Items from a data source:

□ □ □ □ □

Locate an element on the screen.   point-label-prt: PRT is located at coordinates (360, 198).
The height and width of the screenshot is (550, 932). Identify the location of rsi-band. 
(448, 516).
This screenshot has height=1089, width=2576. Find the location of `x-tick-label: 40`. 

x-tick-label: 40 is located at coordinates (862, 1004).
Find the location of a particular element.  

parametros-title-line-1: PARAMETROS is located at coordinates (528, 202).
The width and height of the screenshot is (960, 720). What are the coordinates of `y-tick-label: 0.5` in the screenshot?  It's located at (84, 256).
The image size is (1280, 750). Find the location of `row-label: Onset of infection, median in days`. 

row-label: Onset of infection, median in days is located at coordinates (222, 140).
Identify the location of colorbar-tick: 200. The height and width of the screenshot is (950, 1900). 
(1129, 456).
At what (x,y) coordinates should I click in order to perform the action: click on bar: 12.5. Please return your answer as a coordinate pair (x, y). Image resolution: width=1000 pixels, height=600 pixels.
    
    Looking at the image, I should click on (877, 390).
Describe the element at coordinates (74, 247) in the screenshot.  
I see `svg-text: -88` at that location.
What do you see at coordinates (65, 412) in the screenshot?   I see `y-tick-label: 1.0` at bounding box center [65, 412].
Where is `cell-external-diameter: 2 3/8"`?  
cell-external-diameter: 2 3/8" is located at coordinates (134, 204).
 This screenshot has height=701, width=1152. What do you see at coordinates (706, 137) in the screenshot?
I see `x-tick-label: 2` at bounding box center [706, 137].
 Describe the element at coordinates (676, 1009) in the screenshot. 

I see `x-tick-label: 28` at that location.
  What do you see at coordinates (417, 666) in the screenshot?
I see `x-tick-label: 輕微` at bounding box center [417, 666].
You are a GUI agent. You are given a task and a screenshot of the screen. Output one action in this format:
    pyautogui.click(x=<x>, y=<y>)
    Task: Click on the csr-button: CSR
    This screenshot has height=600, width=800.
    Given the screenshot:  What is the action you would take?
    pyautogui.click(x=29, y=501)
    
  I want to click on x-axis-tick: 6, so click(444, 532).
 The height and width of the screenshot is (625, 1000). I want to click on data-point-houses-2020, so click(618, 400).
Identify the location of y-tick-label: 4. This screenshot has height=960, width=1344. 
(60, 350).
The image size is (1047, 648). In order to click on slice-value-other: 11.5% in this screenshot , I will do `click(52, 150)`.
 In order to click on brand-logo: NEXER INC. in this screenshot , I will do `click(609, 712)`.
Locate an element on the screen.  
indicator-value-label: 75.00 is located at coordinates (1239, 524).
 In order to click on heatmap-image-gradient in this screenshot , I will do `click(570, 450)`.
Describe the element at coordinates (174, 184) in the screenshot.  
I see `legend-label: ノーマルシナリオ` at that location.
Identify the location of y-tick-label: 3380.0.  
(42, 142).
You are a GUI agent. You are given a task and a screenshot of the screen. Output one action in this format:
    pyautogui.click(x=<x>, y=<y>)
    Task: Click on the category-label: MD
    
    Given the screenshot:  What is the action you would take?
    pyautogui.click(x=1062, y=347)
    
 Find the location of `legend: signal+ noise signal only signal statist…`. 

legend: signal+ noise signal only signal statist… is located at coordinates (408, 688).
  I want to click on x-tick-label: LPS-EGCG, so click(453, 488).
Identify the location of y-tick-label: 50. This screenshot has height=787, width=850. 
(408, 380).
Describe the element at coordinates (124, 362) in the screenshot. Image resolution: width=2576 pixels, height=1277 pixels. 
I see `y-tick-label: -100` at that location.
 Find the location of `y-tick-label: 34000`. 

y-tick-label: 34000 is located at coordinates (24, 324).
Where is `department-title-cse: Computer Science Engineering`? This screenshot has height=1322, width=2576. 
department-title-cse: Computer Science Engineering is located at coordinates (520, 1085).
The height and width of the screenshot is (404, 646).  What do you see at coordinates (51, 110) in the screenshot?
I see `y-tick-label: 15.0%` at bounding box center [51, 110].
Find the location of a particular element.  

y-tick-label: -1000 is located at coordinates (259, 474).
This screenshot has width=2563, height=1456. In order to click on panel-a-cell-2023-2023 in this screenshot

□ □ □ □ □

→ **What the exercise asks**:
Identify every line in the data above that contains the string "Onset", and copy each one in full. Matching is case-sensitive.

→ **Problem solution**:
The image size is (1280, 750). Find the location of `row-label: Onset of infection, median in days`. 
row-label: Onset of infection, median in days is located at coordinates (222, 140).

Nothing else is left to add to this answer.